In the passage about Blend's secret extra cash, what amount appears on the check?

----- QUOTED PASSAGE

This isn’t a lament over being excluded from her festive cheer, but rather a testament to her unwavering support of Blend’s destructive behavior. With each enabling gesture, she reinforces his belief that he can continue hurting and manipulating women with impunity. In her misguided attempt at maternal devotion, she unwittingly perpetuates his cycle of abuse, setting a damning example for future generations.

A Guilt Ridden Response

December 24, 2011

In the midst of our family’s financial struggles, a startling revelation emerged—Blend has been clandestinely amassing extra cash. As my daughters’ needs soar during their high school senior year, he covertly stashes away funds, veiling his actions in secrecy. Despite my efforts to support our family by covering his phone bill through my business, he cunningly procures additional money for his personal use through his workplace.

When I confronted him about this deceitful maneuver, his reaction was nothing short of theatrical. Flustered and caught off guard, he attempted to deflect blame, desperately grasping at straws to explain away his actions. But his feeble attempts to conceal the truth only served to betray him further. I hold in my possession a damning piece of evidence—a photocopy of the very check he received.

His admission of a meager $45 payment only adds insult to injury, as the actual figure on the check stands at $90. Yet, I find myself indifferent to his denials and excuses. My obsession lies not in reclaiming the misappropriated funds, but rather in exposing his deceit for what it is—an affirmation of his chronic dishonesty.

The most lamentable aspect of this revelation is the extent of his selfishness. His relentless pursuit of financial gain comes at the expense of his own children, whom he callously neglects in favor of his own interests; meeting up with women. His incessant whining and self-pitying demeanor serve as a nauseating testament to his moral bankruptcy.

----------
----- DATA PROVIDED

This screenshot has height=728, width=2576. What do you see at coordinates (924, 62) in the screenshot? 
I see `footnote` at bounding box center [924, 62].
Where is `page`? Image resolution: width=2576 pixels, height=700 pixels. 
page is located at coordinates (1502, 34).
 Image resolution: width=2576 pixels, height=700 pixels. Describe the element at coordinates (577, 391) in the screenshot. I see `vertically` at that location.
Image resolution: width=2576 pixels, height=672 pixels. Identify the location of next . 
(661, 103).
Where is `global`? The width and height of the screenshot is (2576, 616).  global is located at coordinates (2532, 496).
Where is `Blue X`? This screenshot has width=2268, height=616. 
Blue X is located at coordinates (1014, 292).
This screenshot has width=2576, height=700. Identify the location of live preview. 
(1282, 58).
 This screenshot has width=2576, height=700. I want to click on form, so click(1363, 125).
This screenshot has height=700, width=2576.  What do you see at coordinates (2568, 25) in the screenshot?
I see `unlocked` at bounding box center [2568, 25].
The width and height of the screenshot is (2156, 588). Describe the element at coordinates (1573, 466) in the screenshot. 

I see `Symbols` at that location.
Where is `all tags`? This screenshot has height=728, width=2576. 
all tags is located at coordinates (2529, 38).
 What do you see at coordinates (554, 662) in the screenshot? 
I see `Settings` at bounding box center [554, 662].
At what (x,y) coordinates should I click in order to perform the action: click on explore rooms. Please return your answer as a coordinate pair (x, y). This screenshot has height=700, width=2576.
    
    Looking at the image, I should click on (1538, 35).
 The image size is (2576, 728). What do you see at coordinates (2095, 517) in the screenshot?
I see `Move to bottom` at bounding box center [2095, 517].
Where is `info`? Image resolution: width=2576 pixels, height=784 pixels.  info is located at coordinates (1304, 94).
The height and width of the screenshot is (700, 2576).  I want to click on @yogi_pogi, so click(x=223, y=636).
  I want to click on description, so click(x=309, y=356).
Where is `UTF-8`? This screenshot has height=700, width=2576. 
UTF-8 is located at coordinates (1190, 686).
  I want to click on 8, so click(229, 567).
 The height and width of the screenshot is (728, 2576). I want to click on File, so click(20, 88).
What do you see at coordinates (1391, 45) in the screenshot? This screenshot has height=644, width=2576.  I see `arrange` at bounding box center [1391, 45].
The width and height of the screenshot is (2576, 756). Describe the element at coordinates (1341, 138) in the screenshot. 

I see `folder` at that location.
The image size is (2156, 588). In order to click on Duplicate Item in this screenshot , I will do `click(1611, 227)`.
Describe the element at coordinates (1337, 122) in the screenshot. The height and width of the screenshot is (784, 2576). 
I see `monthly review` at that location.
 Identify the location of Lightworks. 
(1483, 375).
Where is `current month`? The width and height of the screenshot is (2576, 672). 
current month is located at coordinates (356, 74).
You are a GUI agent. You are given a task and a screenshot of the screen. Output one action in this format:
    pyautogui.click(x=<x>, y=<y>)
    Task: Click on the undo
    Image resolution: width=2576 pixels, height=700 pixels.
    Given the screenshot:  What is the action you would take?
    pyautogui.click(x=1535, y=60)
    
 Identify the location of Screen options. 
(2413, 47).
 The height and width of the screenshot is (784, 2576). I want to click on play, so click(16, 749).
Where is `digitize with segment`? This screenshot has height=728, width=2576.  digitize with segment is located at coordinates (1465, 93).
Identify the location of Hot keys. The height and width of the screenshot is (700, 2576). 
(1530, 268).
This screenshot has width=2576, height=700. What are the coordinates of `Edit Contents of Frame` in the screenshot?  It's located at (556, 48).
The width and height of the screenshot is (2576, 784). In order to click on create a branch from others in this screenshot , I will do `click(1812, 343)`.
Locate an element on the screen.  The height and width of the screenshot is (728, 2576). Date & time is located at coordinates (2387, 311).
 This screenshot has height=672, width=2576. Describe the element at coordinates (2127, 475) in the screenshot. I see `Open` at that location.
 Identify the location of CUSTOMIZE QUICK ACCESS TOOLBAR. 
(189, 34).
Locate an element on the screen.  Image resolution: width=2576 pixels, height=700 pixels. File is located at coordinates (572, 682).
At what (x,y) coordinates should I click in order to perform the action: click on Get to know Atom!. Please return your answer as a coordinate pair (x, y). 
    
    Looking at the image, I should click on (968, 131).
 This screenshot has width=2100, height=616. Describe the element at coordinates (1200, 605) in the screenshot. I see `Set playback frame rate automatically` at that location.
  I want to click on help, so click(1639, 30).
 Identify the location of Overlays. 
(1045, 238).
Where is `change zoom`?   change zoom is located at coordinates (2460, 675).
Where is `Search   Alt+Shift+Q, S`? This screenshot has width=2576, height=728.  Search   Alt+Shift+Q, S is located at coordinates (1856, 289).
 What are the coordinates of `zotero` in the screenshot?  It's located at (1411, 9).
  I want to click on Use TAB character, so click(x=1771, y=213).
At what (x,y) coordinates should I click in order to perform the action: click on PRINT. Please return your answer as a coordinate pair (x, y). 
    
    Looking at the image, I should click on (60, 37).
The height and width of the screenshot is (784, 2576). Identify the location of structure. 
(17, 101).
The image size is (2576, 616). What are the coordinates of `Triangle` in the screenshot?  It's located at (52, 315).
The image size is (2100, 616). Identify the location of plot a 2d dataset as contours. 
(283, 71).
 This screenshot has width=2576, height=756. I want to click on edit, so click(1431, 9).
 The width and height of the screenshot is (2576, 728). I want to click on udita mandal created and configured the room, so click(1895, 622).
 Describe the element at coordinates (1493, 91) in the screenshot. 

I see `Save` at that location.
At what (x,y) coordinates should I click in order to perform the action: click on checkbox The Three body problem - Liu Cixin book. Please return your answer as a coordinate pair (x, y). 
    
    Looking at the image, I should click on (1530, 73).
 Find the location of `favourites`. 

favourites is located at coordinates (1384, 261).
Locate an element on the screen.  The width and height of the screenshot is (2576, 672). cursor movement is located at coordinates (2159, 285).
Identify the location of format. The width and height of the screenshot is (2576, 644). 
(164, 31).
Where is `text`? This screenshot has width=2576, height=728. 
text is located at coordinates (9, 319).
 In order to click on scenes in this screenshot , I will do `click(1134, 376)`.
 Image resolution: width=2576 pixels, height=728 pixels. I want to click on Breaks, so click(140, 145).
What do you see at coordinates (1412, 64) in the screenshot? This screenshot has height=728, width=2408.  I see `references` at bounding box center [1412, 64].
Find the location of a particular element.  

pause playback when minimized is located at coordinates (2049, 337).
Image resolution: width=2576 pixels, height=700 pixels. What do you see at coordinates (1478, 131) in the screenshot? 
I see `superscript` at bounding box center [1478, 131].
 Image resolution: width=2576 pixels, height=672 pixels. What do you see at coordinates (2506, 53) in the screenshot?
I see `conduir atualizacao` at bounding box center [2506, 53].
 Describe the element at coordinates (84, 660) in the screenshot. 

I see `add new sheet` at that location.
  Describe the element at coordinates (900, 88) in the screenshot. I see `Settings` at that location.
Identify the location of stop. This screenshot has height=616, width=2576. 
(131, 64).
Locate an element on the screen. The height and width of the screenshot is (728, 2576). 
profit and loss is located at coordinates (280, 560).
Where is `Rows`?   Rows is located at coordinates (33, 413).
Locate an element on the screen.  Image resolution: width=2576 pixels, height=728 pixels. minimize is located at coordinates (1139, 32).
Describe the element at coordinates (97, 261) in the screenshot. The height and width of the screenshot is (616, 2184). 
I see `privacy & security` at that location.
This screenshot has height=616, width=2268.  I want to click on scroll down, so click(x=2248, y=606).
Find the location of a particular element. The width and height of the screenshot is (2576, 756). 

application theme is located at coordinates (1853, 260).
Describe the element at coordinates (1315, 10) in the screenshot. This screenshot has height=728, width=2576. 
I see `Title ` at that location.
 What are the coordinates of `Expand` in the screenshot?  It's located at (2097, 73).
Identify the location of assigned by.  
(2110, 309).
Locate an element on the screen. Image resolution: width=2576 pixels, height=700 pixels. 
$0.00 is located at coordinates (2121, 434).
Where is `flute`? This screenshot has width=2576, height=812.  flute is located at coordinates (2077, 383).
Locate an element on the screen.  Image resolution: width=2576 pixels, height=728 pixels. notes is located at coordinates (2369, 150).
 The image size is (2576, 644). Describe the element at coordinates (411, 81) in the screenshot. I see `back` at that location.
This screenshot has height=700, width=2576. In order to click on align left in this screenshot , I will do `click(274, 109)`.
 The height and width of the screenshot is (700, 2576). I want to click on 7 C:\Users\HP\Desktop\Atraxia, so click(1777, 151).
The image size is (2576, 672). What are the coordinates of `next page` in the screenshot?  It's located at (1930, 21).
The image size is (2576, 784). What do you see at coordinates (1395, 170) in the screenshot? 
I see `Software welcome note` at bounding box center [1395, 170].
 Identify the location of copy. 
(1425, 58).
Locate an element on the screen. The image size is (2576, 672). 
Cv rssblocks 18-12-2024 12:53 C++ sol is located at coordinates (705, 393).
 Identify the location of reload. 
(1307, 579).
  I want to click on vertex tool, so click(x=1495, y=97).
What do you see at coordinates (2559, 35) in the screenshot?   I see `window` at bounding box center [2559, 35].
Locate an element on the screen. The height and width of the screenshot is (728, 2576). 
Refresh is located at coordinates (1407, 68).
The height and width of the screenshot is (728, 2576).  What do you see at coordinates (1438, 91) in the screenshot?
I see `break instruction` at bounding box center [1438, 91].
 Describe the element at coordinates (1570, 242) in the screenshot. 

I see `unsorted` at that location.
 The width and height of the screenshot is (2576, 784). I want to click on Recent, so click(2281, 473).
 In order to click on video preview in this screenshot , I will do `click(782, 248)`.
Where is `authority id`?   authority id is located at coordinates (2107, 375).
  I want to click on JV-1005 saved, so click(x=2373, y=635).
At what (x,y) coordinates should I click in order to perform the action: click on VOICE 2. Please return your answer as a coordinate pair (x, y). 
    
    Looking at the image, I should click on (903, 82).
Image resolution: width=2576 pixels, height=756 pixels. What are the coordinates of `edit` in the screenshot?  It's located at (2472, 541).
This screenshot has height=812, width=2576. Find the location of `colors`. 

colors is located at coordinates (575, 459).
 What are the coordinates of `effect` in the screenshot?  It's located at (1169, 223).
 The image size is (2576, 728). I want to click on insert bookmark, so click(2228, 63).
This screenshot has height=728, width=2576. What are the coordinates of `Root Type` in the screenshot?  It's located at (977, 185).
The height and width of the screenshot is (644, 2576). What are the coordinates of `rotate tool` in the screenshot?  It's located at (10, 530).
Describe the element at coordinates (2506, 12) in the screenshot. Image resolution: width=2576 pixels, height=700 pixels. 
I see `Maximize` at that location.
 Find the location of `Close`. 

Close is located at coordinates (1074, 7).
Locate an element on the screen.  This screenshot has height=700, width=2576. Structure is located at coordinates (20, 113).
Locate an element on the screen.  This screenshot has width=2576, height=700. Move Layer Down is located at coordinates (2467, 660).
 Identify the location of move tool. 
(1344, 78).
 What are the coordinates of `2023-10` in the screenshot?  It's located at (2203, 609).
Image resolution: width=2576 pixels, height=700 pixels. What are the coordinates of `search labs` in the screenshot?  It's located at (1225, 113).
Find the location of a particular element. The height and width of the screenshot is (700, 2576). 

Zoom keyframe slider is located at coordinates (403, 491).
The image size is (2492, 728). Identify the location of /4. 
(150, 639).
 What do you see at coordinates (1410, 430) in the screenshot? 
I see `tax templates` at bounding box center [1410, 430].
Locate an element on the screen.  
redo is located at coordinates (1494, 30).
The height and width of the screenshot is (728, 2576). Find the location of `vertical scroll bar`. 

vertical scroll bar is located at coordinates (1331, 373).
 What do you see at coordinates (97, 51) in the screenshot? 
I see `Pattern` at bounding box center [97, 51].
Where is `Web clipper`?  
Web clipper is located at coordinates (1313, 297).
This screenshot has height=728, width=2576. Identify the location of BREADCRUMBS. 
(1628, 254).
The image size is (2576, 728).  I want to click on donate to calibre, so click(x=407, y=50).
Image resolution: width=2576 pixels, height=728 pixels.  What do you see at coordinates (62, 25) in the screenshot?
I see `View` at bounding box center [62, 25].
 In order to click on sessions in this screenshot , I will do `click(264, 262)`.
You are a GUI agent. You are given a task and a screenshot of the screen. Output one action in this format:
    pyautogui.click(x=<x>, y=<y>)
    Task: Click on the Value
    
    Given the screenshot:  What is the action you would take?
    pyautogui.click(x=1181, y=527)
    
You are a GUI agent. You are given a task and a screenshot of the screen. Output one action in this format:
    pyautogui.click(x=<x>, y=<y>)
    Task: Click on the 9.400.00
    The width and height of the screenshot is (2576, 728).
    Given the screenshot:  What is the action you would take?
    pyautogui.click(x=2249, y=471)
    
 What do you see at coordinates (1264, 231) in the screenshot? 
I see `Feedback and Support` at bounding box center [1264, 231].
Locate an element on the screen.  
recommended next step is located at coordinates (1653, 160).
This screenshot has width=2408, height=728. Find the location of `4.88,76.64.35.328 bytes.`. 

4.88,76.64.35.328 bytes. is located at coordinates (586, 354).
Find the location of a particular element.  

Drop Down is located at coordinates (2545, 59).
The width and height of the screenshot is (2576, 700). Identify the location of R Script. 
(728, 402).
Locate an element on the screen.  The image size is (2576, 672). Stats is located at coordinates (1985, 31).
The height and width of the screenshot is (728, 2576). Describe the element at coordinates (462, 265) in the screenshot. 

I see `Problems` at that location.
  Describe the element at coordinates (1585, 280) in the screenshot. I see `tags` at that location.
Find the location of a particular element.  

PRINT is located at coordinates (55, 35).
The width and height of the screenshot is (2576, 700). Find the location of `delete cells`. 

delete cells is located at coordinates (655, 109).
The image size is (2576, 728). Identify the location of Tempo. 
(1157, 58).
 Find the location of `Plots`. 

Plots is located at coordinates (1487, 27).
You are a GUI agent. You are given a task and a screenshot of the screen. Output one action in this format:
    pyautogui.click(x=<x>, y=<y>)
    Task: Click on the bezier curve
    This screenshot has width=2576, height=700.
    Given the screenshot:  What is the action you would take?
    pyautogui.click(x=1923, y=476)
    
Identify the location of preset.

----------

| RESULT OF THIS TASK |
$90